**What is expected**
Starting with the line containing "2576x1193 pixels." and going on through the line containing "Given: Click the Agents people icon", return the lines of the data below exactly, and only those.

**Data to process**
--*--

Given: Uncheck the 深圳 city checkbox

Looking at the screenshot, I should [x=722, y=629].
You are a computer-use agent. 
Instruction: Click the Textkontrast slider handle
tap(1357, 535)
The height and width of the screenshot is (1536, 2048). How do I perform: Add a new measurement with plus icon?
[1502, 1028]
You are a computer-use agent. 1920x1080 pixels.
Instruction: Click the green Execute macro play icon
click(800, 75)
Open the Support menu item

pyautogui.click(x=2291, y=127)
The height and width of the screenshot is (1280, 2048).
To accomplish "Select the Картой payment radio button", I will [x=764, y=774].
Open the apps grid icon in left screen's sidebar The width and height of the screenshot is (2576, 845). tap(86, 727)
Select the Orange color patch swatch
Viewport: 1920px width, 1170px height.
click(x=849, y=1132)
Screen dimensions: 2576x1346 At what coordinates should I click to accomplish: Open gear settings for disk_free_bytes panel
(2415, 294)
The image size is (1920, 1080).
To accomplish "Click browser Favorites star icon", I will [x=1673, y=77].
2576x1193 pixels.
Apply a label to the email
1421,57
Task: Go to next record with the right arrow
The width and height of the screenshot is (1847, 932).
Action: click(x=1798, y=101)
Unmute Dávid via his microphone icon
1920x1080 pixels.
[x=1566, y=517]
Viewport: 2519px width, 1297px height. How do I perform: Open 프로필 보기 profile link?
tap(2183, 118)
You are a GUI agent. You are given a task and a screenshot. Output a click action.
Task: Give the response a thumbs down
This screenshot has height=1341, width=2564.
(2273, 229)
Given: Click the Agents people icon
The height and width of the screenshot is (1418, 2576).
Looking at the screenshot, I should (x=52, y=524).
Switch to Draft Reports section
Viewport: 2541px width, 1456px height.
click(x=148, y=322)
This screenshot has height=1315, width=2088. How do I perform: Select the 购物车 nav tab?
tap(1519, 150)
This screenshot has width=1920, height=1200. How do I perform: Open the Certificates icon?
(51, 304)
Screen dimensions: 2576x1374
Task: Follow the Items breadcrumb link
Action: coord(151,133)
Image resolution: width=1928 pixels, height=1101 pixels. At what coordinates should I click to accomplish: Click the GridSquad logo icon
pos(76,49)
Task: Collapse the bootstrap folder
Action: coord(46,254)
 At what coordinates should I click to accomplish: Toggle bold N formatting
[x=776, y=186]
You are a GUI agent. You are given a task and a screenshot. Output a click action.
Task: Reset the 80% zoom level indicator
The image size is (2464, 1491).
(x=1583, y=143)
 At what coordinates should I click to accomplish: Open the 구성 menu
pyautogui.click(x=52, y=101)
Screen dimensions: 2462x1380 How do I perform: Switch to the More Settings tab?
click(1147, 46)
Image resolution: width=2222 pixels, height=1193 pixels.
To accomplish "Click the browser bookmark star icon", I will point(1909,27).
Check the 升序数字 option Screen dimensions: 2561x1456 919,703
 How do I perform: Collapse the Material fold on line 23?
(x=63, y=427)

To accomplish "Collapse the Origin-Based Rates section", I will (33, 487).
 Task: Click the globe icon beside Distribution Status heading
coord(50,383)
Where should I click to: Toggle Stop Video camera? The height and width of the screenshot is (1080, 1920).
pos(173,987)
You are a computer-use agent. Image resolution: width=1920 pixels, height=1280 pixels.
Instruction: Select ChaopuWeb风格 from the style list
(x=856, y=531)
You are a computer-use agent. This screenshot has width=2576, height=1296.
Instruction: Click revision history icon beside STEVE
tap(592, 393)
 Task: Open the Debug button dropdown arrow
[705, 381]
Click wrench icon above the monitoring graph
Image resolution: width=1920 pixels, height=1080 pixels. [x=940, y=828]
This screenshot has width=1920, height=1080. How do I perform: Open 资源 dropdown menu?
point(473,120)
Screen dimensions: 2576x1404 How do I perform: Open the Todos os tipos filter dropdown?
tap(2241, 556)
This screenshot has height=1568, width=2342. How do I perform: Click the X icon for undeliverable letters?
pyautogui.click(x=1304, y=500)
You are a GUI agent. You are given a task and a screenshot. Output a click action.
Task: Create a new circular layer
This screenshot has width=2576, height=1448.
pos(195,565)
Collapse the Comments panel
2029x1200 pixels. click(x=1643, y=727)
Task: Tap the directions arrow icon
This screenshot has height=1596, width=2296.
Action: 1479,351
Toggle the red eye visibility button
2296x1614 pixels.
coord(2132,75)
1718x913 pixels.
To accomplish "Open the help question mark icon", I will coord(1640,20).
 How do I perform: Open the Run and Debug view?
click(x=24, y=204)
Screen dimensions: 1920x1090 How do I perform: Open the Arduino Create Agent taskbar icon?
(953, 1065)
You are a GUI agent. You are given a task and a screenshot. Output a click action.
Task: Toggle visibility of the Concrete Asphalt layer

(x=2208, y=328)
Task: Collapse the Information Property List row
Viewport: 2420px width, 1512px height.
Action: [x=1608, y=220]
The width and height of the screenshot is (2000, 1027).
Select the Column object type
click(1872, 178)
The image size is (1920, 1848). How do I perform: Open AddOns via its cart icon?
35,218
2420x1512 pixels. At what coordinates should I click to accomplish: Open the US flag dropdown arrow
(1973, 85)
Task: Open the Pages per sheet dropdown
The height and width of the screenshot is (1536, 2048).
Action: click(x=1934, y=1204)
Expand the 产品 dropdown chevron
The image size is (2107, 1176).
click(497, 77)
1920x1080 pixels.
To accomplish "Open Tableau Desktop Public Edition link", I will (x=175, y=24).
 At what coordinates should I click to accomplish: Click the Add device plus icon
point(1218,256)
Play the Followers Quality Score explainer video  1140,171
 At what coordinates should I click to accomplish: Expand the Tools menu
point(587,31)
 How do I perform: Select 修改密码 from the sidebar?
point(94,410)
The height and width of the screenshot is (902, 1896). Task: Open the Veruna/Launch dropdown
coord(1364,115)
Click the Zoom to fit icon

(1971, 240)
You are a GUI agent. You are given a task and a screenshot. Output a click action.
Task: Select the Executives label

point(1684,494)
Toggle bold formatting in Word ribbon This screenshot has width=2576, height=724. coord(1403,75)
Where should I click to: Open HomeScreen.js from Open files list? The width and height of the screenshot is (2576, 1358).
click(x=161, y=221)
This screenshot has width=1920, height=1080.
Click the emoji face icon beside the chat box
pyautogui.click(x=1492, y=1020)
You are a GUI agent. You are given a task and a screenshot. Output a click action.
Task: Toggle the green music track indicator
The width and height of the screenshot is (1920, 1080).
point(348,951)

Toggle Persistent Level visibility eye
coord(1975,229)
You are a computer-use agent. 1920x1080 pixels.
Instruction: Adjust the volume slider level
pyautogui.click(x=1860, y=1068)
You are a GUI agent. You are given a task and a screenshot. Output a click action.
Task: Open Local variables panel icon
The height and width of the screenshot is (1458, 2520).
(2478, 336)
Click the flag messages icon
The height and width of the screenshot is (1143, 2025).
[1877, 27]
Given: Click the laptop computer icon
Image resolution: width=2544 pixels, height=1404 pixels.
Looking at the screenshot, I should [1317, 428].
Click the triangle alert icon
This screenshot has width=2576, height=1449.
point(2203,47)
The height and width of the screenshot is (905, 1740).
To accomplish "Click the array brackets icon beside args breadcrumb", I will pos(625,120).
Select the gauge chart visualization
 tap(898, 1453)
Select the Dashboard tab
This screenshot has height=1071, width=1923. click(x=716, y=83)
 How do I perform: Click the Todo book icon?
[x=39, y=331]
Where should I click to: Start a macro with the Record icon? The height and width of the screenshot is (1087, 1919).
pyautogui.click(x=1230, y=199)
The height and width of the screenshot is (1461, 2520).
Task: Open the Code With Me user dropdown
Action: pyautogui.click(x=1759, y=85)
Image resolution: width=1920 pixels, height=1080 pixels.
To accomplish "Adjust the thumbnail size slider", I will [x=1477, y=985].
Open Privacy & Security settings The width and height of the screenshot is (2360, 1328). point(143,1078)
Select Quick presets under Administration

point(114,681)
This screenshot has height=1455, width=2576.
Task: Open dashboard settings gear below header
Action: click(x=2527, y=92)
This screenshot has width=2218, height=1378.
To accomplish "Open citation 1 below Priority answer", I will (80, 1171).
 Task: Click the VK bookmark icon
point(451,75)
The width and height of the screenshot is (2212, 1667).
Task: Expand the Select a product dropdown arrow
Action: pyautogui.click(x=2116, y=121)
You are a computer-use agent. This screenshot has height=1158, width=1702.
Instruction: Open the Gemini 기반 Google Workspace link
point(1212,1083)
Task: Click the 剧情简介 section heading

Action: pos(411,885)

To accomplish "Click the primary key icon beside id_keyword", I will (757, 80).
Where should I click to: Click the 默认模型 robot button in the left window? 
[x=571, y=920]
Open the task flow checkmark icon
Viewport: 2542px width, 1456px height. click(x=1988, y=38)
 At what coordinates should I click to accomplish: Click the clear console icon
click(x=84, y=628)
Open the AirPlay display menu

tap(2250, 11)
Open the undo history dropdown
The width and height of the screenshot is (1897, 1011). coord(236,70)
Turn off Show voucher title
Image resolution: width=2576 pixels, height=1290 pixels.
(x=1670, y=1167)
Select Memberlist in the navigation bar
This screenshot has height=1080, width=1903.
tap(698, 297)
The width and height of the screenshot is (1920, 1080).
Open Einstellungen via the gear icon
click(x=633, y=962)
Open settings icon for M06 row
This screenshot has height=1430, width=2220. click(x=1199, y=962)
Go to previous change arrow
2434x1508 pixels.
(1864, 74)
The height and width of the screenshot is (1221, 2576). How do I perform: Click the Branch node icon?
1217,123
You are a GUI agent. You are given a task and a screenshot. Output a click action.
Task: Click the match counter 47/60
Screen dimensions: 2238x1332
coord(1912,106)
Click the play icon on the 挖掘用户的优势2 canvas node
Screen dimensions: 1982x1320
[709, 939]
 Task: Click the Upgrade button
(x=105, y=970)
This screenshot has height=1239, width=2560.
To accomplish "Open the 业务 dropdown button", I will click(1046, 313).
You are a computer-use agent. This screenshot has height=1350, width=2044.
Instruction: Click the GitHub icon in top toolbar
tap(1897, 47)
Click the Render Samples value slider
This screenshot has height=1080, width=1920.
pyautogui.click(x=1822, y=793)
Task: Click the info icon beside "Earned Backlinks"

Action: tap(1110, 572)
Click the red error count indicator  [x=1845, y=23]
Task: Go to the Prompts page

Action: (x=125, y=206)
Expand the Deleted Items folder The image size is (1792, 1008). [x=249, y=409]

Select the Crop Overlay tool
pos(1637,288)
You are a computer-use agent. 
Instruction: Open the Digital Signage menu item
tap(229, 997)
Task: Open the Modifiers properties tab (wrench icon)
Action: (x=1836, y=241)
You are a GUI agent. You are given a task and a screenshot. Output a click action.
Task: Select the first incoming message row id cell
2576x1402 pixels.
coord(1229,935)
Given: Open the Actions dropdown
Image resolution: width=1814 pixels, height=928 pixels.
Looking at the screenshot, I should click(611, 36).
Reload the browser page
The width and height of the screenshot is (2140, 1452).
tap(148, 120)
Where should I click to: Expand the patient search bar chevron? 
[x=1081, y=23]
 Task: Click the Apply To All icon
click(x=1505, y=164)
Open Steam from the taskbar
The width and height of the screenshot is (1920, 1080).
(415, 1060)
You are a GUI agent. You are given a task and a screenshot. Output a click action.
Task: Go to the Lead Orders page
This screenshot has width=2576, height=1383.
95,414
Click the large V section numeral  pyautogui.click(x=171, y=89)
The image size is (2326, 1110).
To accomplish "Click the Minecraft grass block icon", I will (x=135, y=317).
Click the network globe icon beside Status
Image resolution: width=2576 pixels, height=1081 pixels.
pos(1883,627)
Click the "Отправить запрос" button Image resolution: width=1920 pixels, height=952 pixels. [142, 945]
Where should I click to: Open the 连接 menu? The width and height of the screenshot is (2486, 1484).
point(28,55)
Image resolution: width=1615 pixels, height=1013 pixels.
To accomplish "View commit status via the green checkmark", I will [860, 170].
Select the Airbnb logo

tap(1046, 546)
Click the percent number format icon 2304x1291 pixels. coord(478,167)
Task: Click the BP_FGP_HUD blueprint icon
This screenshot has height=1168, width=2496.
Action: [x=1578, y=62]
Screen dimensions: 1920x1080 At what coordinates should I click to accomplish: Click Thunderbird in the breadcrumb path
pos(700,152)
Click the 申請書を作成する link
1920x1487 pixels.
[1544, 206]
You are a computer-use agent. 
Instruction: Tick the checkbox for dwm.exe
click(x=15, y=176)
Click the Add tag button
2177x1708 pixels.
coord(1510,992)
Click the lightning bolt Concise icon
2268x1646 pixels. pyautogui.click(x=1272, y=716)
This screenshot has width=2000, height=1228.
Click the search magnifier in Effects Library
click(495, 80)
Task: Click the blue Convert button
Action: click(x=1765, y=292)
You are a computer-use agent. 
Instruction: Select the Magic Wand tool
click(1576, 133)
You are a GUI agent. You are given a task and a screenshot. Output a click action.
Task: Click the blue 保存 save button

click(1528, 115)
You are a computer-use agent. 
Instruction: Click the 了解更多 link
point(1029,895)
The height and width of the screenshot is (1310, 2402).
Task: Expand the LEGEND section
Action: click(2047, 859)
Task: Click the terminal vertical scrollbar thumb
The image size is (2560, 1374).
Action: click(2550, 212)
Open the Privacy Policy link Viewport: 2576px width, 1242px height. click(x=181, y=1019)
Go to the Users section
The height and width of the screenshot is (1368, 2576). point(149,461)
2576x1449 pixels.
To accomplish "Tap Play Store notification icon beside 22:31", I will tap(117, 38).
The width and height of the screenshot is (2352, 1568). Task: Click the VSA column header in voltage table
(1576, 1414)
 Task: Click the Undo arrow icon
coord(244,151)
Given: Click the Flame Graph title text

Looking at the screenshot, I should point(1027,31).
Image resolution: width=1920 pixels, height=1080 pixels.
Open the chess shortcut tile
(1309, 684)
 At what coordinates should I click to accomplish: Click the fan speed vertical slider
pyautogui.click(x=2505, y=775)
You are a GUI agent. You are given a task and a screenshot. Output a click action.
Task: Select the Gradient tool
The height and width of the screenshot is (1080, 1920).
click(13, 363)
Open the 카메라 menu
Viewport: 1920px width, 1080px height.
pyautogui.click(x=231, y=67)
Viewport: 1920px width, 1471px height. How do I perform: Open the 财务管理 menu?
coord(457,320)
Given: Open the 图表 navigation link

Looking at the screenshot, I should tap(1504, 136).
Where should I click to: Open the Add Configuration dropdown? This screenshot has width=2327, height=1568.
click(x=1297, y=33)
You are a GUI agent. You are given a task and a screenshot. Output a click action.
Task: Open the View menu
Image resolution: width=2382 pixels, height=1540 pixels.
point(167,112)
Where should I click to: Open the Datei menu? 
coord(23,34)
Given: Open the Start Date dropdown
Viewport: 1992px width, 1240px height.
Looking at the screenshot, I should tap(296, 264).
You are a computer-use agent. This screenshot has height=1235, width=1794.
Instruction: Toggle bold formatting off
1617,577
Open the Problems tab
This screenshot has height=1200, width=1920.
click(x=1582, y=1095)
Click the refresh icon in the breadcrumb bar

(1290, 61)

--*--

**Solution**
2576x1193 pixels.
Apply a label to the email
1421,57
Task: Go to next record with the right arrow
The width and height of the screenshot is (1847, 932).
Action: click(x=1798, y=101)
Unmute Dávid via his microphone icon
1920x1080 pixels.
[x=1566, y=517]
Viewport: 2519px width, 1297px height. How do I perform: Open 프로필 보기 profile link?
tap(2183, 118)
You are a GUI agent. You are given a task and a screenshot. Output a click action.
Task: Give the response a thumbs down
This screenshot has height=1341, width=2564.
(2273, 229)
Given: Click the Agents people icon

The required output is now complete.